Autore:
Yaron Esposito
Pubblicato il 03/02/2016 ore 11:24

SPUMEGGIANTE Il mercato dell’auto apre alla grande il 2016. Se il 2015 era terminato con incrementi a doppia cifra, anche gennaio non è da meno:  alla fine le statistiche parlano di un +17,4%, con ben 23.046 auto vendute in più rispetto allo scorso anno. Come spesso accade ultimamente, il cuore pulsante della spinta al rialzo sono proprio i privati, che hanno portato la loro quota di mercato al 66%. In molti hanno colto al volo le invitanti promozioni e i forti sconti messi in piedi dalle Case automobilistiche.

NOLEGGIO DA RE Per un automobilista, al giorno d’oggi, sembra ormai che l’acquisto o il finanziamento classico non siano l’unica opzione considerata. Le immatricolazioni legate ai noleggi a gennaio hanno rappresentato il 21% del totale (+15% rispetto al 2015). A farla da padrona è stata la formula a breve termine, con ben 14.000 auto immatricolate (+29,4%).

FISCALITA’ AMICA Quanto alle società, invece, il 2016 sembra partito in sordina, se si guardano i semplici numeri.

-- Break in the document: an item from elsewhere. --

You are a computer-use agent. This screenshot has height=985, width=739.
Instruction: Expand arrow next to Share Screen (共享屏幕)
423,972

La pura matematica indica un calo del 3,9%, ma considerando le immatricolazioni legate ad auto di cortesia, autoimmatricolazioni dei concessionari e vetture da dimostrazione, la musica cambierebbe. Buona parte dello sprint legato ai noleggi e alle immatricolazioni societarie è dovuto anche alla nuova Legge di stabilità 2016 che prevede, tra le altre cose, per gli acquisti effettuati da aziende e professionisti, una deducibilità fiscale del bene di ben il 140%. Un affare insomma.

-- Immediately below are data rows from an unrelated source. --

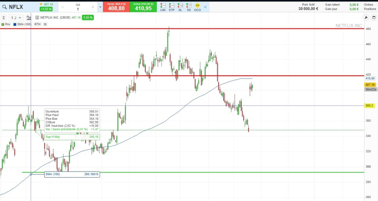
Task: Increase quantity with the plus button
Action: point(93,7)
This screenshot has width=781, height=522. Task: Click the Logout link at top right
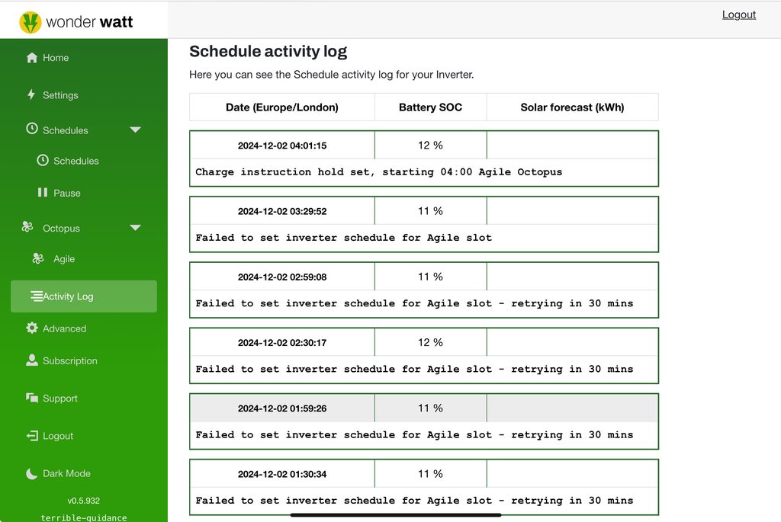coord(738,14)
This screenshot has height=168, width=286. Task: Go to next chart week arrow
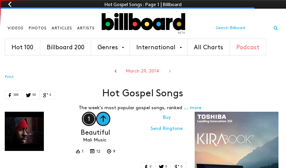point(170,71)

TRADIZIONALMENTE IBRIDO Per quanto riguarda le motorizzazioni, continuano a picere di più le macchine a benzina (+32%), con il 56% del totale, seguite dall’intramontabile Diesel (+20%), con invece il 33% delle quote. La novità del mese, sembra invece essere il particolarfe interesse per le auto ibride, che sono cresciute di ben il 43% rispetto allo scorso anno, avvicinando la quota di mercato delle motorizzazioni a metano (2,1% vs 3%). Come accennato in un nostro precedente articolo (vedi correlate), a festeggiare per questo boom sono soprattutto Toyota e Lexus, che quasi monopolizzano la nicchia con il 96% dei volumi. A sorpresa, dopo anni di crescita e di incentivi, ecco che il metano e il GPL non sembrano invece essere i più scelti dai consumatori, complice l’abbassamento globale del costo del carburante e l’assenza di particolari incentivi statali. Le vendite a gennaio hanno registrato un -28% per entrambe le alimentazioni.

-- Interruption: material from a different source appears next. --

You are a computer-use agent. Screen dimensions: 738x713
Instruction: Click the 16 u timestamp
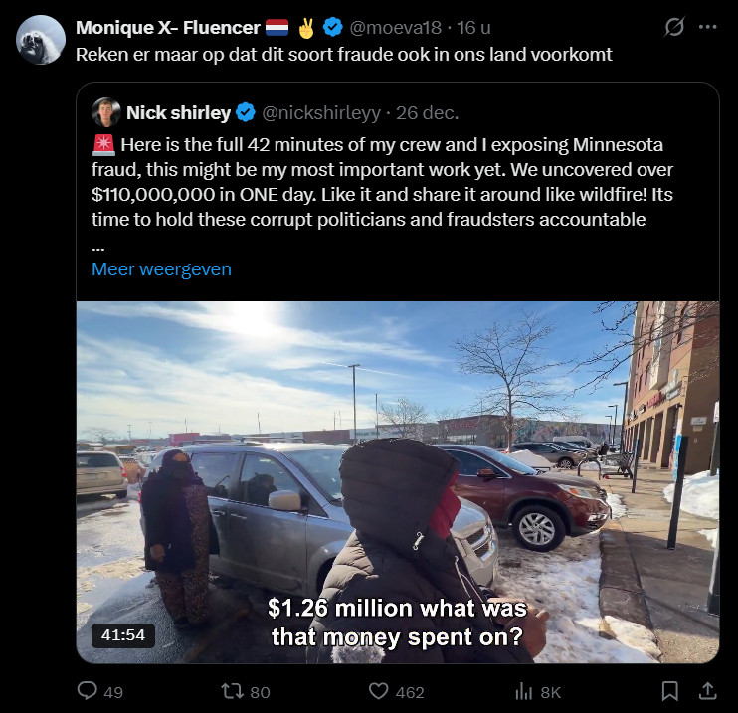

PICCOLO E’ MEGLIO Passando ai segmenti, le piccole restano best-seller, con il 40% di quota di mercato e con un incremento del 9% netto rispetto all’anno scorso. Il salto più grande, però, sembrano averlo fatto le auto di medie dimensioni, che hanno totalizzato un +28%, incrementando allo stesso tempo anche il peso sul totale (28% vs 25% nel 2015). Neanche a dirlo, tale incremento della fascia intermedia è dovuta soprattuto all’esponenziale crescita delle immatricolazioni dei crossover (+41%) e delle tradizionali berline (+16).

COMANDA FCA Un plauso va poi fatto al Gruppo FCA, che, dopo aver chiuso un brillante 2015 in forte crescita, grazie soprattutto alla forza trainante del marchio Jeep, nel primo mese del 2016 si è dimostrato ancora campione di vendite, registrando un +20% e con una market share da prima della classe, del 29%. Benissimo anche VW e il Gruppo PSA, che hanno messo a segno crescite rispettivamente del 20% (alla faccia del Dieselgate) e del 24%.

PANDA MON AMOUR Chiambretti dice nello spot televisivo: “Rottamate, gente! Rottamate!” e sembra che il consiglio sia stato accettato dal pubblico. Grazie appunto anche alla grande campagna di rottamazione promossa da Fiat nel mese appena trascorso, la Panda si conferma essere la più amata dagli italiani, con ben 13.362 auto immatricolate. La medaglia d’argento e di bronzo rimangono sempre in casa FCA con la Ypsilon (5.558) e la 500 (5.037) auto più vendute dopo la Panda.